Given that Microsoft's May 2026 Patch Tuesday addressed 120 vulnerabilities without any actively exploited zero-days, the next scheduled update window would be in June.
Mitigation Recommendations
Until an official patch is released, organizations should consider the following mitigations to reduce exposure:
- Enforce least-privilege access — Ensure standard user accounts cannot install software or modify system configurations. Reducing the attack surface for LPE exploits limits their impact.
- Monitor for suspicious SYSTEM-level process spawning — Establish baselines for processes legitimately running as SYSTEM and alert on deviations, particularly short-lived child processes.
- Audit local administrator accounts — Disable or audit accounts that have unnecessary local admin rights, as SYSTEM elevation is only meaningful when an attacker already has local access.
- Deploy endpoint detection and response (EDR) — Modern EDR solutions with kernel visibility can detect privilege escalation attempts through behavioral analysis, even for novel exploits.
- Enable Windows Defender Attack Surface Reduction (ASR) rules — ASR rules can block many of the execution techniques used to achieve the initial foothold that LPE exploits depend on.
- Apply Windows security baselines — Microsoft's Security Compliance Toolkit baselines configure many hardening settings that reduce the effectiveness of kernel exploitation techniques.
Broader Pattern of Windows Zero-Day Disclosures in 2026
MiniPlasma arrives in a period of elevated Windows zero-day activity.

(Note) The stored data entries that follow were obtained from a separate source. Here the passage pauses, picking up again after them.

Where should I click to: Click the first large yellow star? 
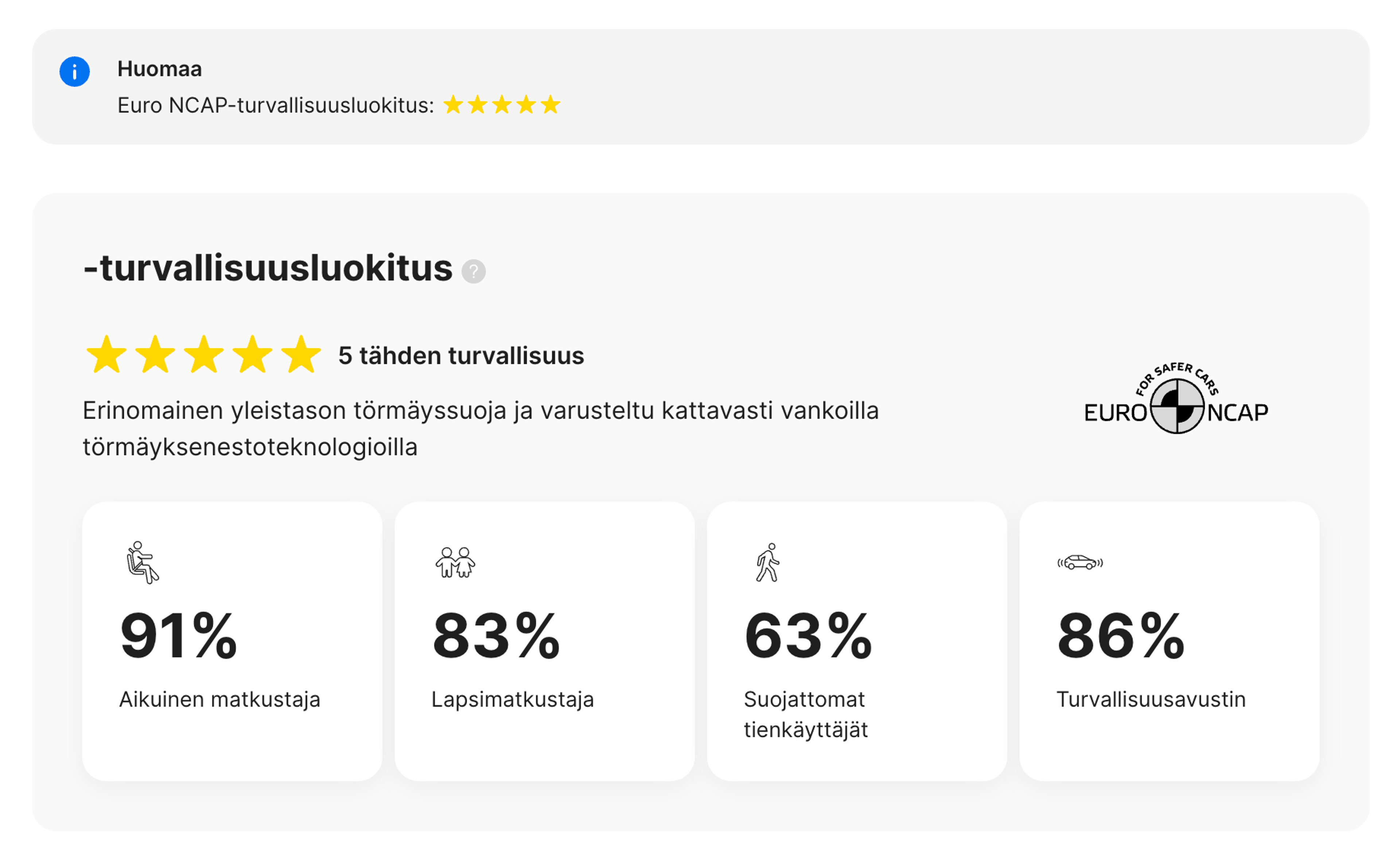(x=106, y=355)
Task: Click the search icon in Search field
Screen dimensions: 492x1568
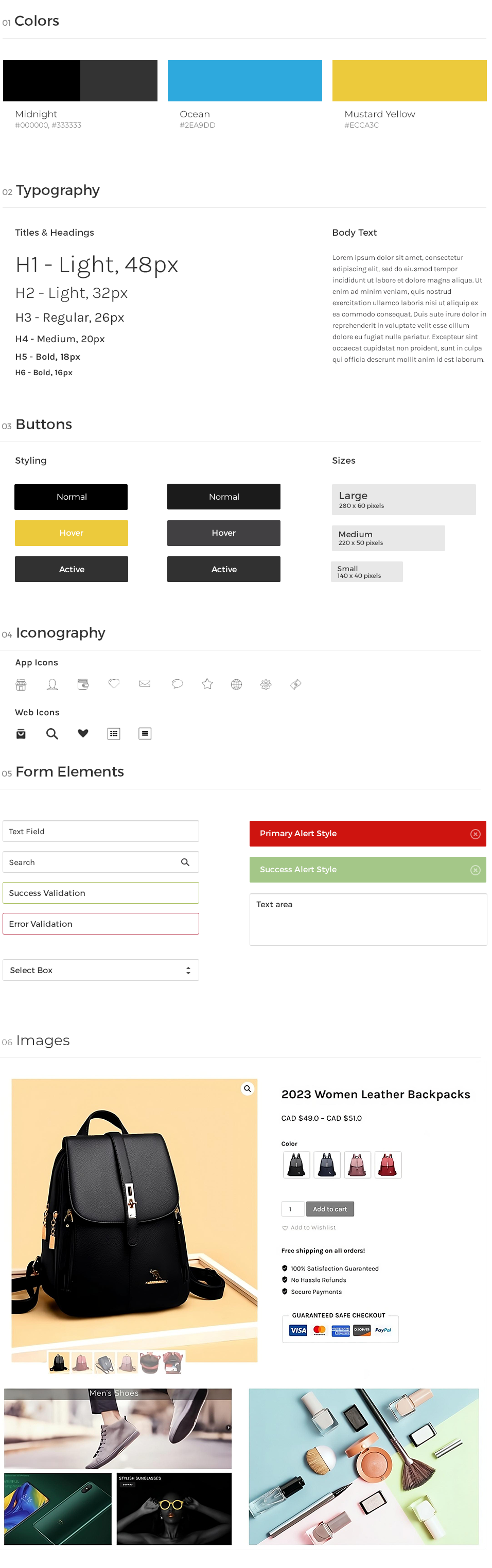Action: coord(185,862)
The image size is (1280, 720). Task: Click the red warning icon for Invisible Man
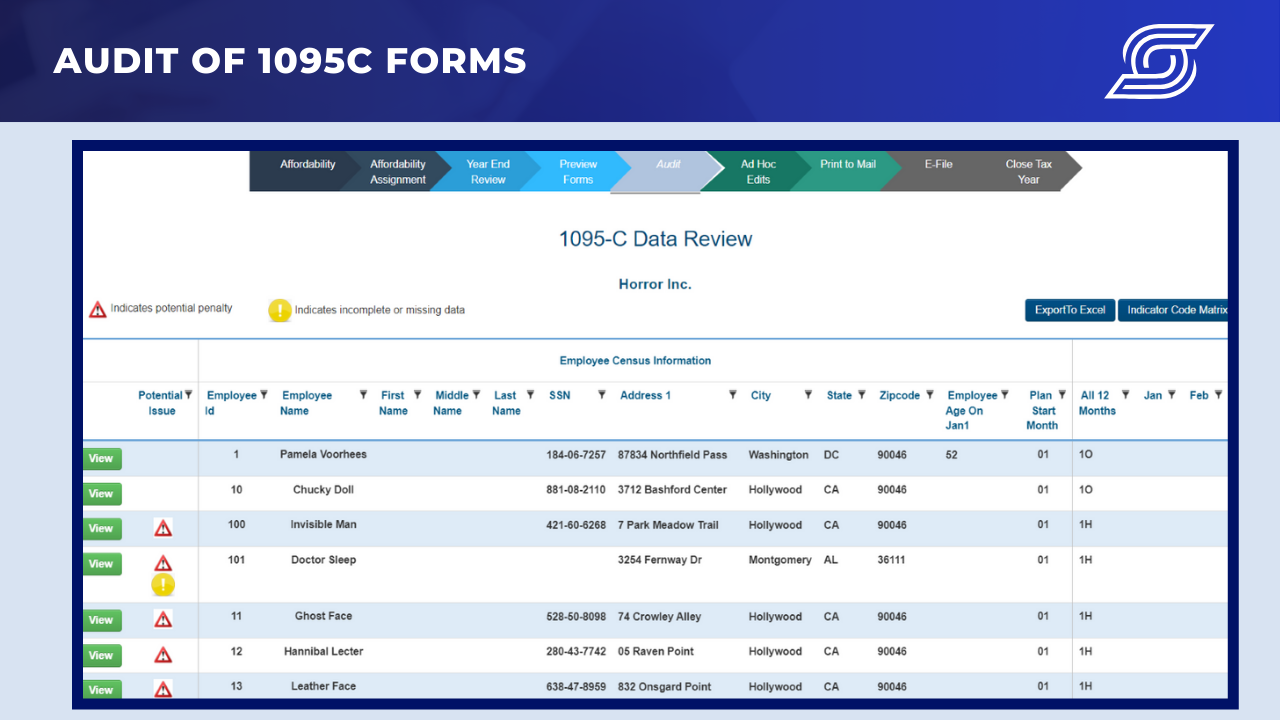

Earlier in May, researcher "securityreviewer" dropped PoC code for YellowKey and GreenPlasma, two Windows flaws enabling BitLocker bypass and ctfmon.exe privilege escalation respectively. In April, a Windows RRAS RCE flaw received an emergency out-of-band hotpatch. The frequency of public zero-day drops suggests growing researcher frustration with vendor response timelines, a trend that security teams should incorporate into their threat modeling.
Organizations running Windows endpoints should monitor Microsoft's Security Update Guide and apply any emergency patches within hours of release given the current threat landscape.